Nel mirino dell’assessore regionale c’è il contingente annuale del corpo docenti assegnato al Veneto dal ministero, calcolato sul parametro numerico di classi teoriche da 32 alunni: si ignorano così le specifiche esigenze del territorio regionale, come quella di dare continuità alle scuole a tempo pieno già attivate, o quella di ampliare l’offerta di scuole statali d’infanzia di fronte alla progressiva contrazione delle scuole paritarie costrette a chiudere per effetto della crisi e del taglio ai finanziamenti. “E’ vero che le iscrizioni in Veneto per l’anno che si aprirà a settembre sono in calo di 1607 unità rispetto all’anno che si è appena concluso, ma la riduzione non è spalmata sul territorio. Anzi, ci sono territori e istituti che, in base all’organico ministeriale assegnato, si trovano con classi con oltre 32 alunni. Secondo i calcoli dell’Ufficio scolastico regionale, al Veneto servirebbero almeno 377 insegnanti in più rispetto a quelli previsti in organico”.

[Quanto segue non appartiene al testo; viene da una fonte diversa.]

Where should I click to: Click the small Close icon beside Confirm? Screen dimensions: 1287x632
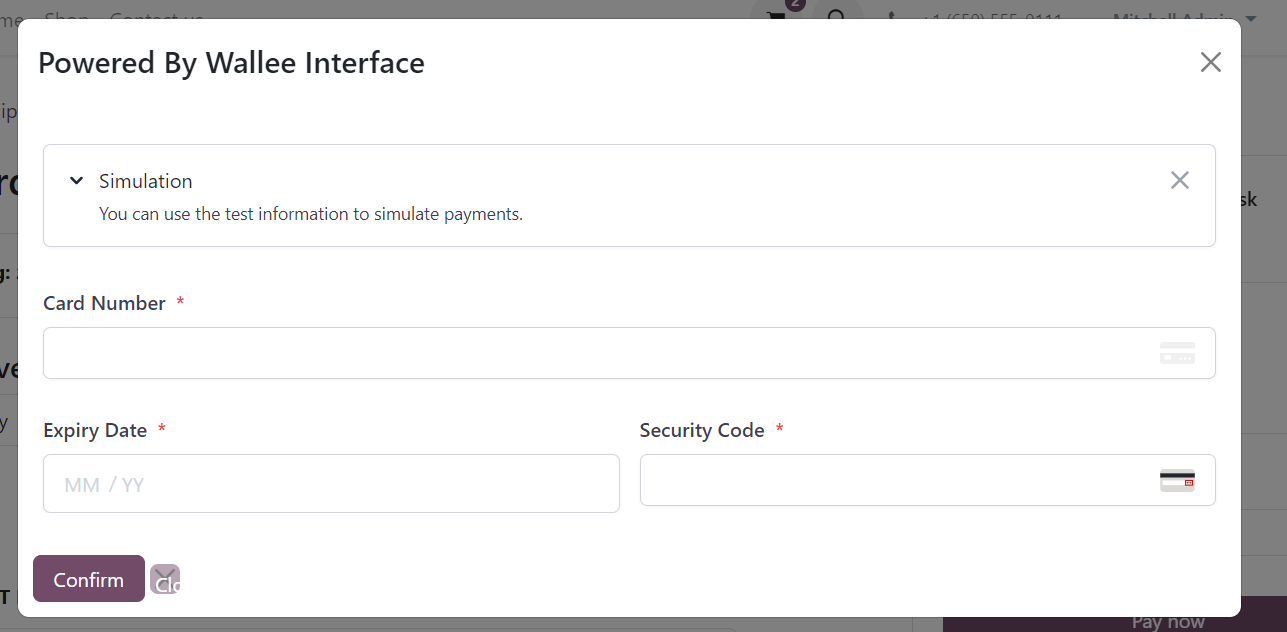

Tra gli altri punti controversi della riforma l’assessore regionale mette sotto la lente la cancellazione della graduatorie territoriali e l’”apparente” stabilizzazione dei precari: “Mi sconfortano – dichiara – la poca attenzione e lo scarso rispetto dimostrato dal Governo verso una classe docente preparata e sottoposta da anni a continue incertezze. I docenti precari che hanno scelto di insegnare in Veneto si vedranno cancellare aspettative, che io considero diritti, da una riforma che ha il solo scopo di esaurire le graduatorie delle Regioni del Sud e di avallarne un sistema di gestione irresponsabile. La sbandierata assunzione di 100mila precari – aggiunge Donazzan – non andrà a beneficio dell’organico di base, elemento cardine per far funzionare un sistema scolastico efficiente, ma solo a potenziare le aree complementari di insegnamento. “Così non si dà risposta alle esigenze prioritarie della sistema scolastico – conclude Donazzan– La scuola dovrebbe rivestire un valore strategico nel nostro Paese, o almeno così il Governo continua a ribadire con enfasi. In realtà la cosiddetta riforma per la ‘buona scuola’ appare perseguire più obiettivi di risparmio che di investimento”.